Generation: Your question, along with the contextual information, is sent to an LLM for ‘generation’ of an answer.

To find relevant context, many RAG solutions use a method called "semantic search" which is a way of finding information that goes beyond looking for specific keywords. Instead, semantic search uses the meaning of the text to search. This is helpful in health care applications, where the right keyword isn’t always clear.

Before you search with RAG, you need to have documents to search through. One advantage of RAG over a plain large language model like is that you choose which documents to use. You can pick a wide range of documents to create a general knowledge base, or a select few for a highly specific task.

When you ask a question, the RAG searches through the provided documents for relevant information. It then sends that information, along with your question and a pre-defined prompt, to an LLM to generate an answer.

The overall process looks like this:

When I ask a RAG: “What are some palliative care considerations for heart failure patients?” the final prompt sent to the LLM is:

Prompt: Use the following pieces of context to answer the question at the end. If you can’t find an answer in the provided context, do not make an answer up. Be concise and limit your answer to the information included within the provided context.
Context: {the relevant text from your document database}
Question: What are some palliative considerations for heart failure patients?

Here’s how a RAG bot I provided with the MyPCNow FastFacts Core Curriculum PDFs responds:

The Benefits of RAG

Since the answers generated through RAG are from source documents you provide, the generated answer includes citations. This is crucial in health care applications, where verifiability is required. This also expands the educational potential for these tools, allowing learners to access information within curated collections of resources and explore primary texts with ease.

The flexibility of RAG makes it particularly helpful for medical applications. It can be employed as a broad solution, encompassing a wide array of medical publications in an expansive knowledge base. Alternatively, it can be used for focused purposes, such as Chat Bots to streamline searches for department-specific resources or to help locate information within institutional policies and best practice guidelines.

RAG could even be implemented in patient charts, allowing you to ask a natural language question about a patient’s history and receive a plain-text answer and links to the source of that information.

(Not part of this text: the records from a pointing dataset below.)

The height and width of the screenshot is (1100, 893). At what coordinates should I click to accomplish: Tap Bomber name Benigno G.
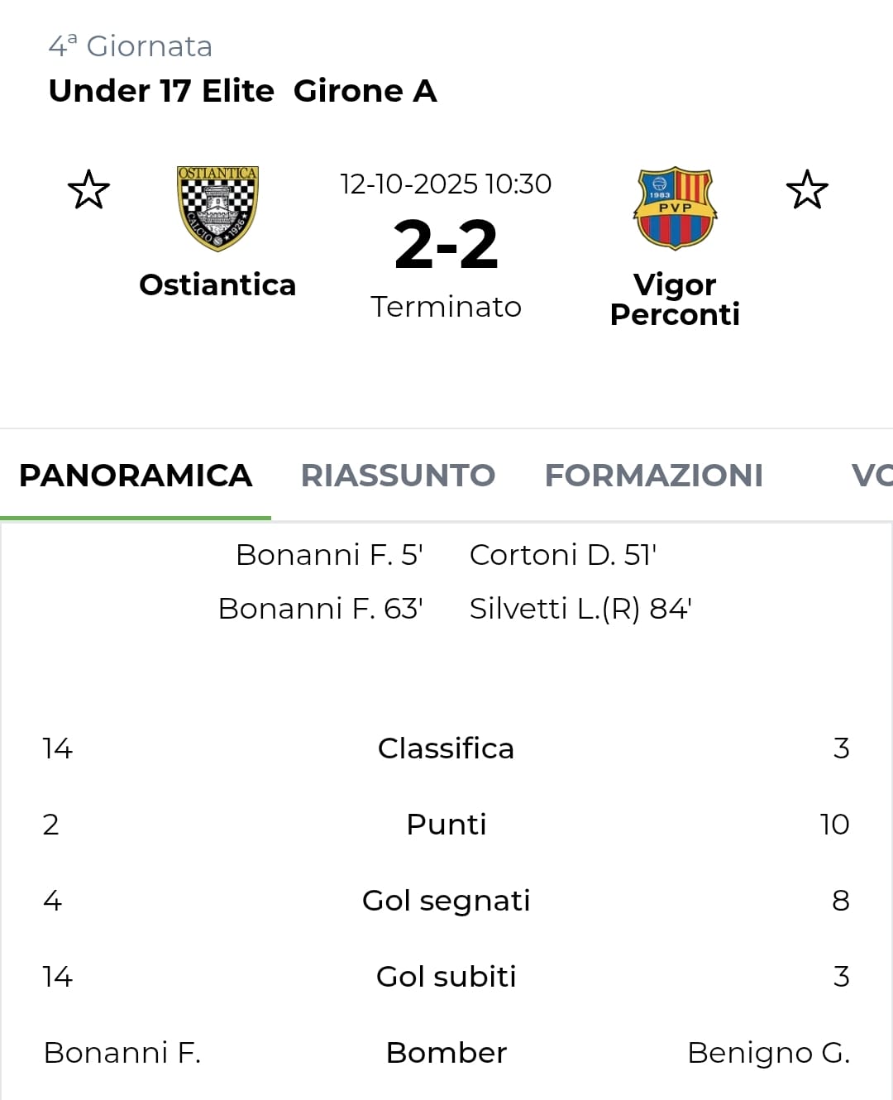[768, 1053]
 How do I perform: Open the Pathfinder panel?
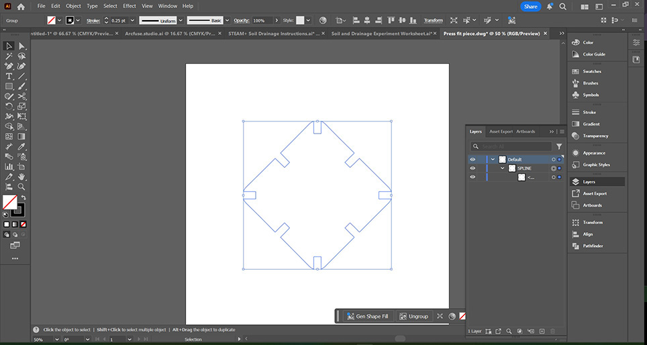(593, 246)
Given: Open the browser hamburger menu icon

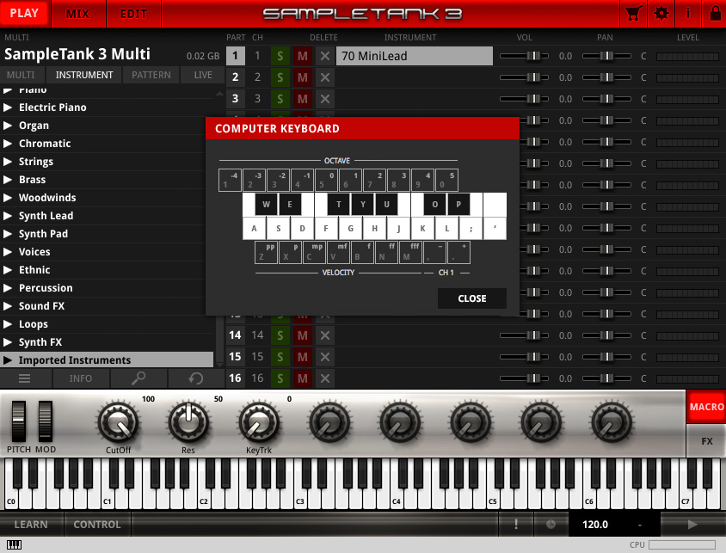Looking at the screenshot, I should (24, 378).
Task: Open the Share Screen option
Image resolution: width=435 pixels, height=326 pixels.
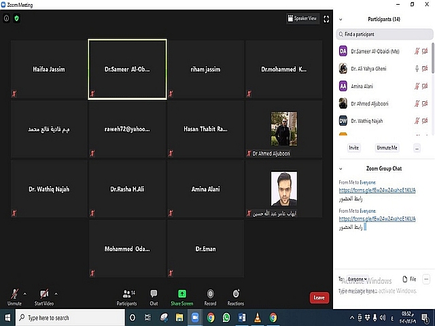Action: [181, 296]
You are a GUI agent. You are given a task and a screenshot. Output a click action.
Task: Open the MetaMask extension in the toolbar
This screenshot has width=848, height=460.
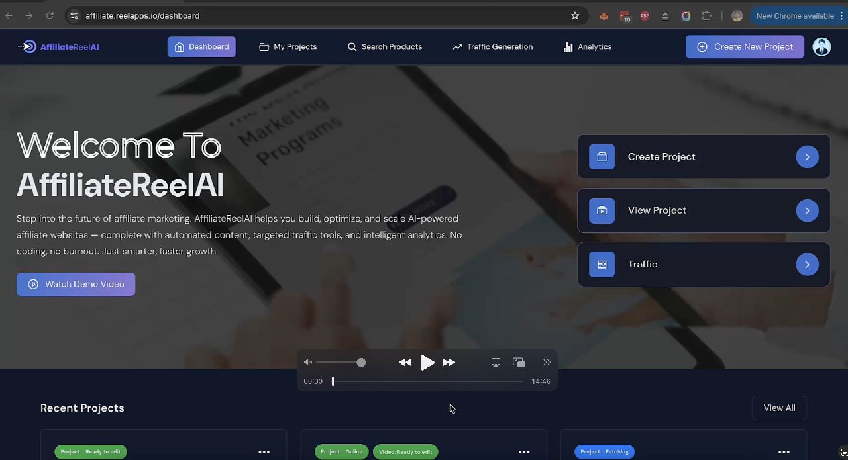pyautogui.click(x=604, y=16)
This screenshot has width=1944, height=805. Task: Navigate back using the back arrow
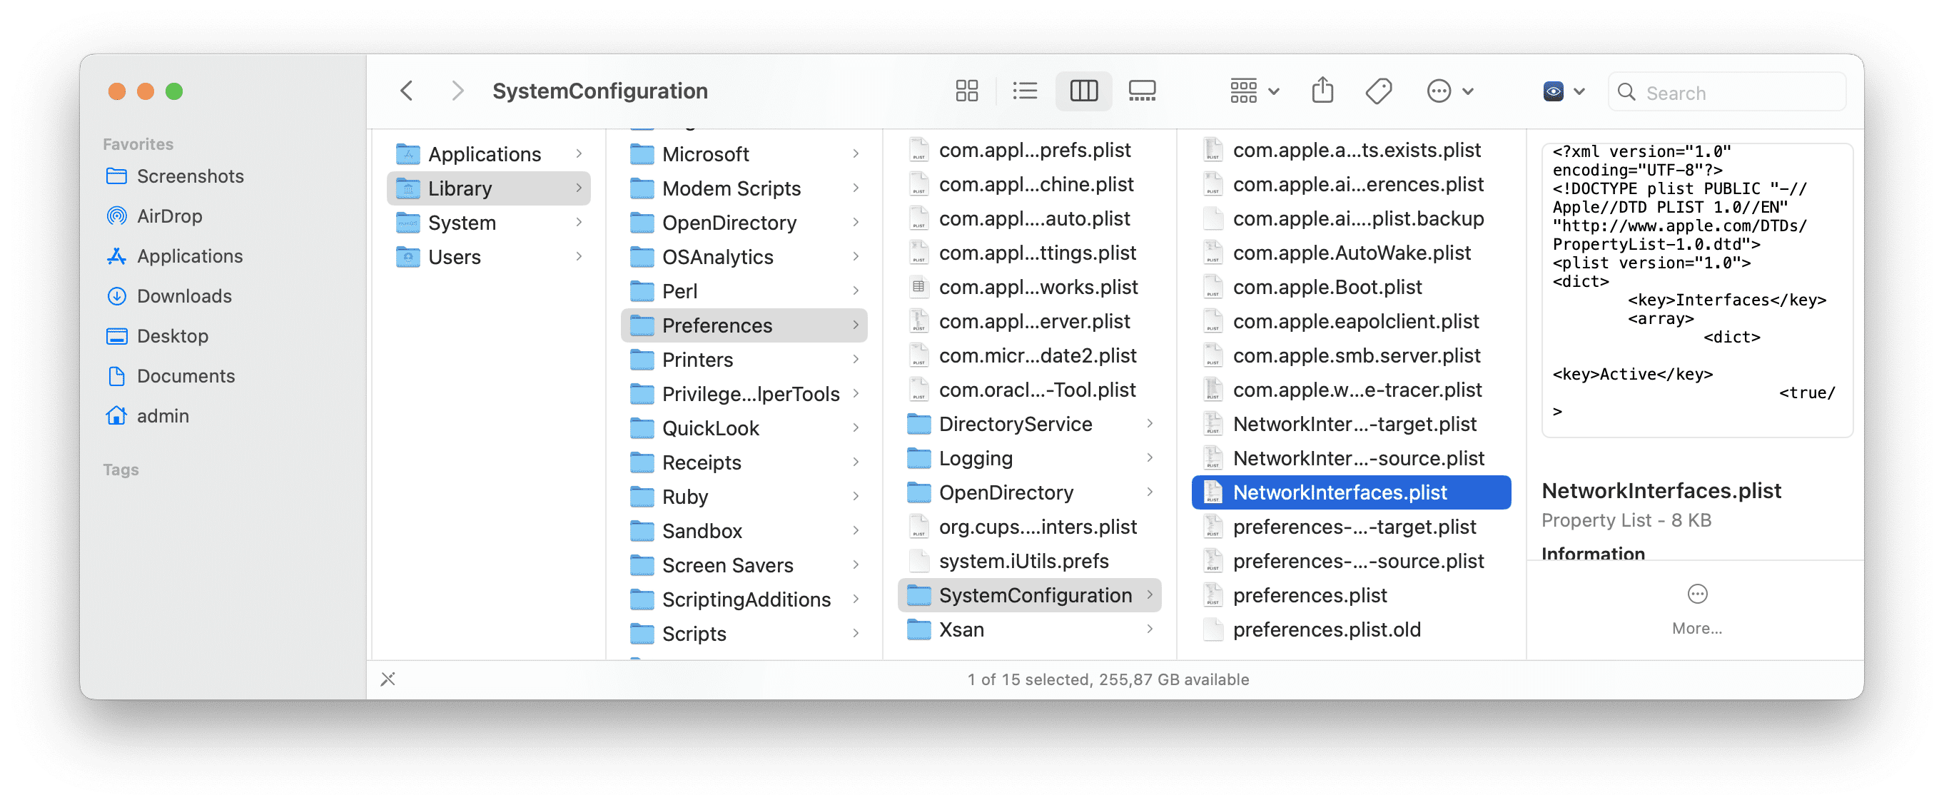point(407,89)
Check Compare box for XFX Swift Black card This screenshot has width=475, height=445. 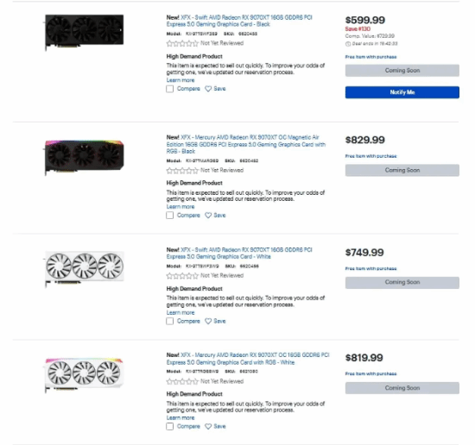point(170,89)
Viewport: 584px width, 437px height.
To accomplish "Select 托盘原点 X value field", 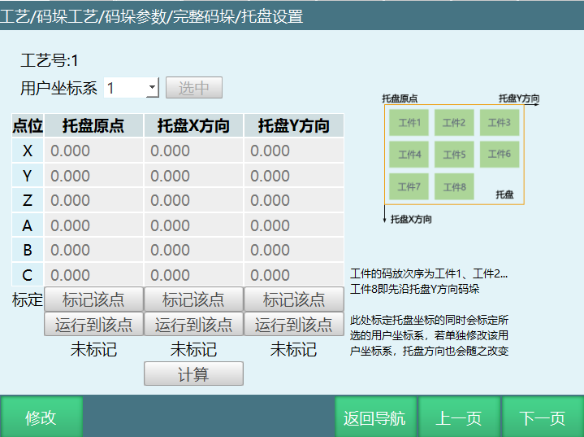I will 93,151.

If you’re interested in trying this out, many companies offer off-the-shelf “chat with your documents” AI bots which use RAG. For the more technologically inclined, there are open-source libraries to create RAG solutions from scratch with relative ease. I’ll be writing about this process in an upcoming post.

Is AI the answer to all of our problems?

Not everyone is excited about AI, and for good reasons. AI isn’t a perfect tool. LLMs, since they were trained on text written by people, have the potential for the same biases we do. Many writers and creators are angry about LLMs, since their works were fed into these models without permission or compensation. AI is also progressing rapidly, raising existential concerns about what this technology might do if it achieves general intelligence.

Despite these concerns, AI is here, and it is here to stay. We must be diligent with how we implement these tools, but we shouldn’t stifle their potential to improve health care both for patients and care givers.

With our expanding patient populations and an already overstretched workforce, any innovation that helps providers spend time with their patients warrants our attention.